[Items from a dataset]
#####
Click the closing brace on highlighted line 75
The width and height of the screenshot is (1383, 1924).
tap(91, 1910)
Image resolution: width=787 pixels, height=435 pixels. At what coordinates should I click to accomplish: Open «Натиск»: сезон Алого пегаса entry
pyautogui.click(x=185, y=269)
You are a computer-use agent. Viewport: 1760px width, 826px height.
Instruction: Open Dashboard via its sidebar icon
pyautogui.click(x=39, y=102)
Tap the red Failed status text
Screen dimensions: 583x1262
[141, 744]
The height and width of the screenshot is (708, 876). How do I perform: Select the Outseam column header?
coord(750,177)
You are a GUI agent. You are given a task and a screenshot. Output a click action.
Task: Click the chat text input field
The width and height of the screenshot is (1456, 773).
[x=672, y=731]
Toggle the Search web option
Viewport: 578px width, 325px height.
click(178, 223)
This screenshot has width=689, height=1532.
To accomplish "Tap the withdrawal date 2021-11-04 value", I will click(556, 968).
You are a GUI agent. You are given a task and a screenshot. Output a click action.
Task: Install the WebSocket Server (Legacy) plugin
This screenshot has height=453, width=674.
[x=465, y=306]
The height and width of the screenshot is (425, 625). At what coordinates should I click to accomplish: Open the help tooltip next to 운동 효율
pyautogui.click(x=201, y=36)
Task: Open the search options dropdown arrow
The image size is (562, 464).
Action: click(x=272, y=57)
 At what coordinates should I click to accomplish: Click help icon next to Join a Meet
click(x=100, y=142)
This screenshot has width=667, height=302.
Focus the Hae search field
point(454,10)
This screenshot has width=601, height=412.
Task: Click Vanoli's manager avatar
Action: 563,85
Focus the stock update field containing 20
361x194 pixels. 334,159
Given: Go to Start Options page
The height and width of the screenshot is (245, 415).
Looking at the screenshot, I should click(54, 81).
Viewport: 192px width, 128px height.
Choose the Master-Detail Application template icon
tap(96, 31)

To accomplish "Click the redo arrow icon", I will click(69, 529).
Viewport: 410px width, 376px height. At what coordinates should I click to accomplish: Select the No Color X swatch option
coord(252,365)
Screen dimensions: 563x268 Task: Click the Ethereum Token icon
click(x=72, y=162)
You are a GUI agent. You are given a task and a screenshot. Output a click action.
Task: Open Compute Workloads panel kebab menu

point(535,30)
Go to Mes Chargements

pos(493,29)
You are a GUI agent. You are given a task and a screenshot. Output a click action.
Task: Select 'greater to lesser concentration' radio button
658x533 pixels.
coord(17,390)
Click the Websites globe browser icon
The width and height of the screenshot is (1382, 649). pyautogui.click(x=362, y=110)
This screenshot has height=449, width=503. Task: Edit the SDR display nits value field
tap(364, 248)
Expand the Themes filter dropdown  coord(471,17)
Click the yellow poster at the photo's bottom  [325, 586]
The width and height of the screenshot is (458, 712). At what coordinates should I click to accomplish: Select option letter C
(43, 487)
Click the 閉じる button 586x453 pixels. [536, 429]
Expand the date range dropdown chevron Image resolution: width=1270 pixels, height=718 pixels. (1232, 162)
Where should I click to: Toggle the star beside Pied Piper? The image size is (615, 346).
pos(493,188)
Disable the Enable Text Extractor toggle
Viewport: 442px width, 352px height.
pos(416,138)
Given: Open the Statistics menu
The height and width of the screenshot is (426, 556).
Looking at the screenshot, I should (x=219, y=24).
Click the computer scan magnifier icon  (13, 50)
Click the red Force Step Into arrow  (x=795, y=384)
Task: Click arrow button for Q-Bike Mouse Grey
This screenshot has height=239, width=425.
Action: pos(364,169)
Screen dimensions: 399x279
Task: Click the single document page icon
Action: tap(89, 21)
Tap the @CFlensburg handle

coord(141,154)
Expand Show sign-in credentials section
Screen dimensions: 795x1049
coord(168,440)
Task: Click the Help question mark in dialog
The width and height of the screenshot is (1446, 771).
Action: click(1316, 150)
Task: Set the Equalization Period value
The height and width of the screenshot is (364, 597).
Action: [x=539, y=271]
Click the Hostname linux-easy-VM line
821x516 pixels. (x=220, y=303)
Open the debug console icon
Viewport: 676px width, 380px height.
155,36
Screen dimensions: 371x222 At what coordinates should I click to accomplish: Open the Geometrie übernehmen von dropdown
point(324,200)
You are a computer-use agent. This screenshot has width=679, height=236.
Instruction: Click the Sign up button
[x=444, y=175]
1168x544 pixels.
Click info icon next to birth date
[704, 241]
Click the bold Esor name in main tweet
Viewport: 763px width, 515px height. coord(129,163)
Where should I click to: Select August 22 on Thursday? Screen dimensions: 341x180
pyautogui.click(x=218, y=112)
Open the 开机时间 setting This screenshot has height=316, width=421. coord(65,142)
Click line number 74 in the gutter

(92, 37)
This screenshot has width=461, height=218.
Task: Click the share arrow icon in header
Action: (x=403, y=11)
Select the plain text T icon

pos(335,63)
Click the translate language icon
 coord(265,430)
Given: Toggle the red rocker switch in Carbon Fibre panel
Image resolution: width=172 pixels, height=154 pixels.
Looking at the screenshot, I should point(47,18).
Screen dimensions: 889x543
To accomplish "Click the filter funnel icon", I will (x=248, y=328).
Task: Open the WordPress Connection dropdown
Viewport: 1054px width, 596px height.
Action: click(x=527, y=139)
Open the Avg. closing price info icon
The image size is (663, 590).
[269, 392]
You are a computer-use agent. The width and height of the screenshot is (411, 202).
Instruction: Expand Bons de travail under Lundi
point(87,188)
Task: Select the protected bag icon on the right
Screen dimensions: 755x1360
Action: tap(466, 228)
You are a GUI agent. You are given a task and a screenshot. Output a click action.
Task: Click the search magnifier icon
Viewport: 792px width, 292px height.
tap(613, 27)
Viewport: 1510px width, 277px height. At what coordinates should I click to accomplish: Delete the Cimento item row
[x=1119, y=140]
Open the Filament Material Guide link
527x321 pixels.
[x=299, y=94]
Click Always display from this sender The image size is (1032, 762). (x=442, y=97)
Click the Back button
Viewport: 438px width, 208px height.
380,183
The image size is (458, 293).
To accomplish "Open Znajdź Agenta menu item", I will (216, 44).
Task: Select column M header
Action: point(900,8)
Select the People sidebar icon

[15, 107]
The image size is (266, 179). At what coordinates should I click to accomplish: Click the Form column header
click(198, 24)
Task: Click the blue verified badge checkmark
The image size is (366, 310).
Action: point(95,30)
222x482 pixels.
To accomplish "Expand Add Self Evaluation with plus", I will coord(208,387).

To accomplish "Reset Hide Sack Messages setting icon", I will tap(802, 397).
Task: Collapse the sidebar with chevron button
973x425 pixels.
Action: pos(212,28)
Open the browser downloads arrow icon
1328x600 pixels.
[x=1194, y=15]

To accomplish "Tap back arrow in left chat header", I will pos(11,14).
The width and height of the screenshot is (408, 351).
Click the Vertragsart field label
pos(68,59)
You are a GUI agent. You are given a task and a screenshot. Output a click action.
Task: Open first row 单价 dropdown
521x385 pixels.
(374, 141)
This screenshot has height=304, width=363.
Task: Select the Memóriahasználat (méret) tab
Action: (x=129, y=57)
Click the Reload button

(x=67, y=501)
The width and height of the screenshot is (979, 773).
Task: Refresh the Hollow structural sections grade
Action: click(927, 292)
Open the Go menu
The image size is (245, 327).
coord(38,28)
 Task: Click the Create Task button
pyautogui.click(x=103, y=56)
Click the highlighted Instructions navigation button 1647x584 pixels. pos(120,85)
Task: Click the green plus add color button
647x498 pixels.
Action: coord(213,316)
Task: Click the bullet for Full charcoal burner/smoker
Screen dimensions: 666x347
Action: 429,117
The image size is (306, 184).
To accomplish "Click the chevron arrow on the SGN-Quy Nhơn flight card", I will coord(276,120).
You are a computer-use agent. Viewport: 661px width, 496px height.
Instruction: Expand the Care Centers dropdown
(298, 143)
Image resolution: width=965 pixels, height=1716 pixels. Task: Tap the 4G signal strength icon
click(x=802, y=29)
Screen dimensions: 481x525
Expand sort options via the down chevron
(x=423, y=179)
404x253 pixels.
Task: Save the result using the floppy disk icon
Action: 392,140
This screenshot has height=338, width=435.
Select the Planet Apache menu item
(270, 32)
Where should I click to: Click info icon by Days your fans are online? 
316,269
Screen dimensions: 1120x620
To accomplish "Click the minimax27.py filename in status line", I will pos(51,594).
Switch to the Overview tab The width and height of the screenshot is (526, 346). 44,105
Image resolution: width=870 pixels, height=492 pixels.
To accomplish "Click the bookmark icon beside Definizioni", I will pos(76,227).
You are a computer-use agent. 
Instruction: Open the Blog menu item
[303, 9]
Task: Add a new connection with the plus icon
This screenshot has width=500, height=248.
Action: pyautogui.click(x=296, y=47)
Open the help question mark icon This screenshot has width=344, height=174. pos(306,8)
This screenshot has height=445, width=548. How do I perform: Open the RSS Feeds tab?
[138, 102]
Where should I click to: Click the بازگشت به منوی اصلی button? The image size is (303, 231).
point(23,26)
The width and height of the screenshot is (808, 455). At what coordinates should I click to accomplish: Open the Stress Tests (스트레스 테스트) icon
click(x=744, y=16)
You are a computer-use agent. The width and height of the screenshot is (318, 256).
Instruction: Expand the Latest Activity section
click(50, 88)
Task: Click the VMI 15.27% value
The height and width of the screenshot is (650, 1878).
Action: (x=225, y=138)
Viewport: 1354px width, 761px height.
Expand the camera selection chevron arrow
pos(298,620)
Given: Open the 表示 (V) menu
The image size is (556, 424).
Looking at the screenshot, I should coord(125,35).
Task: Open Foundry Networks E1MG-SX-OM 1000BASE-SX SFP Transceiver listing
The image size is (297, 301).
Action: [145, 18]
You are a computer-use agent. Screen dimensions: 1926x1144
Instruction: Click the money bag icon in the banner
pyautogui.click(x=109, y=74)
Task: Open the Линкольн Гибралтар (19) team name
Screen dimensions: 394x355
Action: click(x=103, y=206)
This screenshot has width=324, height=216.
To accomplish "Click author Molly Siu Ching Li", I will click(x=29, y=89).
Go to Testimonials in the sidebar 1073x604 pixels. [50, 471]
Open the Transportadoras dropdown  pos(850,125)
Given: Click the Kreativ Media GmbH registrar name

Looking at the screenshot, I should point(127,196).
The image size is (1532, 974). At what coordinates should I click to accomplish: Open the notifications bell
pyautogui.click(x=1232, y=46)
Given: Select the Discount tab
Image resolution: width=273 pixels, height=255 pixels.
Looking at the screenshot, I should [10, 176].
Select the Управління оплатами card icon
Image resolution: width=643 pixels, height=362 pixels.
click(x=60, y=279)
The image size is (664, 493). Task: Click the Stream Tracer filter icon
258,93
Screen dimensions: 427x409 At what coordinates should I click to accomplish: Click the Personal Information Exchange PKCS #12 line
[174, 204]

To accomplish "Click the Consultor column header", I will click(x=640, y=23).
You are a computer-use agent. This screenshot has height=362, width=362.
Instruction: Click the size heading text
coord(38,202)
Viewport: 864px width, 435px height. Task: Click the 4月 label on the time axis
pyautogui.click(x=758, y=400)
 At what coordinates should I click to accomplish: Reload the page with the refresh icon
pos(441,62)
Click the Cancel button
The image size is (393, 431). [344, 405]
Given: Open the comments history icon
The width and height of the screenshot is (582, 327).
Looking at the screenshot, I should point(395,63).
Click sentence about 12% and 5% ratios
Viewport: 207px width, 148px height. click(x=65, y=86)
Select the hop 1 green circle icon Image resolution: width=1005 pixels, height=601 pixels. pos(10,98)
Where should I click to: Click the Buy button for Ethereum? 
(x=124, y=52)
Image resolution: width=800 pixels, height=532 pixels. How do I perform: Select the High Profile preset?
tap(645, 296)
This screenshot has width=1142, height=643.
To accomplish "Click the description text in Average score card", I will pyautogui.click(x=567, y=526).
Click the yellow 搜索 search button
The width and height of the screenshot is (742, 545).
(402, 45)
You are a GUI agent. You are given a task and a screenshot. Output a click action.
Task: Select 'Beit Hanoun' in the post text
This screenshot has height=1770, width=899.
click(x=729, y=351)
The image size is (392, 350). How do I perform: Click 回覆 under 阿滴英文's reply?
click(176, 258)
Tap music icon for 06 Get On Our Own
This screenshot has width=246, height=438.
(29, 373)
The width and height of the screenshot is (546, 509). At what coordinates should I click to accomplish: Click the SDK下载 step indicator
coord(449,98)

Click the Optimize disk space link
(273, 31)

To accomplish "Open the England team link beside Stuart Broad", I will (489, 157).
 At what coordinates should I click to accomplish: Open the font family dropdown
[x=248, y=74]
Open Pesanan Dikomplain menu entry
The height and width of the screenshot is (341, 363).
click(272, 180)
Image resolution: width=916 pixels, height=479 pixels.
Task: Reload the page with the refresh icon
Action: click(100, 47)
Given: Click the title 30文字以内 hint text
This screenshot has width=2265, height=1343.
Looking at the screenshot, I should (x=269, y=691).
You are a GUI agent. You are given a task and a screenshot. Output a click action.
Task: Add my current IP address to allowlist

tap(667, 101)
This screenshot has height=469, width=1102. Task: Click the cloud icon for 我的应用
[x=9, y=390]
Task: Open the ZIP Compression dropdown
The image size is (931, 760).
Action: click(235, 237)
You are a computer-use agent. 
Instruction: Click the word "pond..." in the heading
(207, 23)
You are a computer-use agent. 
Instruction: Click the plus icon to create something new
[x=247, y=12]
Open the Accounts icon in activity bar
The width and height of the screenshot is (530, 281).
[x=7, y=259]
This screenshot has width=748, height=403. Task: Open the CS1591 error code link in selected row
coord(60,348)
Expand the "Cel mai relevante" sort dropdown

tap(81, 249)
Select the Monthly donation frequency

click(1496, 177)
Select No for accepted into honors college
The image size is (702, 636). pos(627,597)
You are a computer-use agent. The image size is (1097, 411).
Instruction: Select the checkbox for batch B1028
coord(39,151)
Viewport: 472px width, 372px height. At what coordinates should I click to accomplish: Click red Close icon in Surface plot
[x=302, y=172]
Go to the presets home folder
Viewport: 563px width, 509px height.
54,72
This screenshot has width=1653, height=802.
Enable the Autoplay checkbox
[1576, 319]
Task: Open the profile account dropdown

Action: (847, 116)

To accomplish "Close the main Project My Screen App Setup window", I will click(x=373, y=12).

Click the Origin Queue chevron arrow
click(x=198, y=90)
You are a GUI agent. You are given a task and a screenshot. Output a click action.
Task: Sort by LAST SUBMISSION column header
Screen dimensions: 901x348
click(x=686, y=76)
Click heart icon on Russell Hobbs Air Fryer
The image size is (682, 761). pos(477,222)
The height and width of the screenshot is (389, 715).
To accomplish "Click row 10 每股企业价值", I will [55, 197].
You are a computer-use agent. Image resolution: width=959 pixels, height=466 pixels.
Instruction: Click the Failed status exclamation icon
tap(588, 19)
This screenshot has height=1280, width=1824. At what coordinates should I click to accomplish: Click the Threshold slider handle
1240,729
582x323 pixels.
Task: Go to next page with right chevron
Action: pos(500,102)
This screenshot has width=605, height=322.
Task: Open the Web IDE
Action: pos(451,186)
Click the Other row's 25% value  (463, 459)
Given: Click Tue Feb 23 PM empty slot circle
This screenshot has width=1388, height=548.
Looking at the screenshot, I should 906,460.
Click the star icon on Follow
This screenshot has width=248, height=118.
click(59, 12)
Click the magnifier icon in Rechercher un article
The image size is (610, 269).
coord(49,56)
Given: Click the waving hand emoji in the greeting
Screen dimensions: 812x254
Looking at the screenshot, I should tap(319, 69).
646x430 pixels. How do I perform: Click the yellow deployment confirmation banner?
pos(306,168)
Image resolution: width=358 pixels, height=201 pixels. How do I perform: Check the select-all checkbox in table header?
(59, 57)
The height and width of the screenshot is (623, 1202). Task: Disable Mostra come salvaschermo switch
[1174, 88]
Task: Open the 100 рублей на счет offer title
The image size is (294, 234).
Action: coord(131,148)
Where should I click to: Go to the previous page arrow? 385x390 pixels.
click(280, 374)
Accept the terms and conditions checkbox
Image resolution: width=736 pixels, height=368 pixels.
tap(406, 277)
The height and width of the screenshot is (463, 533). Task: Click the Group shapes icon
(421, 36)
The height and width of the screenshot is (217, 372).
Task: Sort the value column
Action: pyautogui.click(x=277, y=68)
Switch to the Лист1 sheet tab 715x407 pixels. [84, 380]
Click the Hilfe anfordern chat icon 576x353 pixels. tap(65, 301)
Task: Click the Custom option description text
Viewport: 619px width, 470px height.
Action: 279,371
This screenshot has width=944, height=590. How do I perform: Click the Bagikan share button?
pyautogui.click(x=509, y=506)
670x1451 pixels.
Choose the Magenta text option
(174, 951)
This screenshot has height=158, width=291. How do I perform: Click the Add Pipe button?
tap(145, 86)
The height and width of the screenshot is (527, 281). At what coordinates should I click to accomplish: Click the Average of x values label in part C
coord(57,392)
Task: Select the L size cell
#####
- [Exercise]: The expected reply is a number only, the tally of lines in the data where the word "team" is found.

- [Written answer]: 2